I have to watch each film several times, to see how they work. And on third viewing I’ve decided that Moonstruck – which up to now I didn’t quite get – has become one of my favourites. Not much happens in it, unlike Working Girl, which is stuffed full of plot – and which I also like. But there is a lot to think about in Moonstruck – stuff about love and death.

The first time I watched it, the hero’s histrionics got up my nose. But now I like him.

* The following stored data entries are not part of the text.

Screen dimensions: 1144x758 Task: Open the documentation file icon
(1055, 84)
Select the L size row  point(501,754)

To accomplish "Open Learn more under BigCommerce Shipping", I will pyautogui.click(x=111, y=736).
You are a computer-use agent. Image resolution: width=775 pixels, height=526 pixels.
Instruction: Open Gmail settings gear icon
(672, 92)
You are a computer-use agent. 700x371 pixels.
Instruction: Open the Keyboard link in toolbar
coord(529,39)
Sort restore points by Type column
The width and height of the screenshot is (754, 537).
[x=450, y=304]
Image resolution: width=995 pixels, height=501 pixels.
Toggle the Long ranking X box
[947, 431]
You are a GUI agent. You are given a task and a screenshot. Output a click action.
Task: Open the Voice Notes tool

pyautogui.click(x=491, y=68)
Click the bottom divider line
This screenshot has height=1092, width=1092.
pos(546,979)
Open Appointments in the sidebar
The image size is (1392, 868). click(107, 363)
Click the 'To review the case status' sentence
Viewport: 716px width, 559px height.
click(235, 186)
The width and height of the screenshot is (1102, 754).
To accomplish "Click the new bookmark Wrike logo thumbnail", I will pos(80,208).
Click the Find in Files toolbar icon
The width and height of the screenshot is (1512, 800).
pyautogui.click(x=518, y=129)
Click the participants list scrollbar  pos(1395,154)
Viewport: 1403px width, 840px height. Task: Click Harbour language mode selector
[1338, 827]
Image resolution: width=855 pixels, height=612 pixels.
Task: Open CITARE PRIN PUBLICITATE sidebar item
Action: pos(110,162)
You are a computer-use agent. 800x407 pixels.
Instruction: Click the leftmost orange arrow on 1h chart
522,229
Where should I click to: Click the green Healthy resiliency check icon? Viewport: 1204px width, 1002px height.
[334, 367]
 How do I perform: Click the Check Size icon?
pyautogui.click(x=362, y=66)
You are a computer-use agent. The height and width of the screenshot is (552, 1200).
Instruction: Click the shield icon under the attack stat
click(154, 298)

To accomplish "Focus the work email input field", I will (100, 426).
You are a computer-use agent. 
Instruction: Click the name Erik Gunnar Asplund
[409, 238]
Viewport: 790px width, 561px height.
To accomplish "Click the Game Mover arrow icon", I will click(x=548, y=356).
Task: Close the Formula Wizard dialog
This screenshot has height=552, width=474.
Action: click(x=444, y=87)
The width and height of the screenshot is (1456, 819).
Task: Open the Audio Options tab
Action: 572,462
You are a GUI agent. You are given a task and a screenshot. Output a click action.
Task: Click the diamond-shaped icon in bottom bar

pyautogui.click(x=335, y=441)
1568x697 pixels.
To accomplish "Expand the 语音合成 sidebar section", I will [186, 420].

I particularly like this quote from him:

Loretta, I love you. Not like they told you love is, and I didn't know this either, but love don't make things nice - it ruins everything. It breaks your heart. It makes things a mess. We aren't here to make things perfect. The snowflakes are perfect. The stars are perfect. Not us. Not us! We are here to ruin ourselves and to break our hearts and love the wrong people and die. The storybooks are bullshit. Now I want you to come upstairs with me and get in my bed!

 

moonstruck

OK, Ronnie, whatever you say!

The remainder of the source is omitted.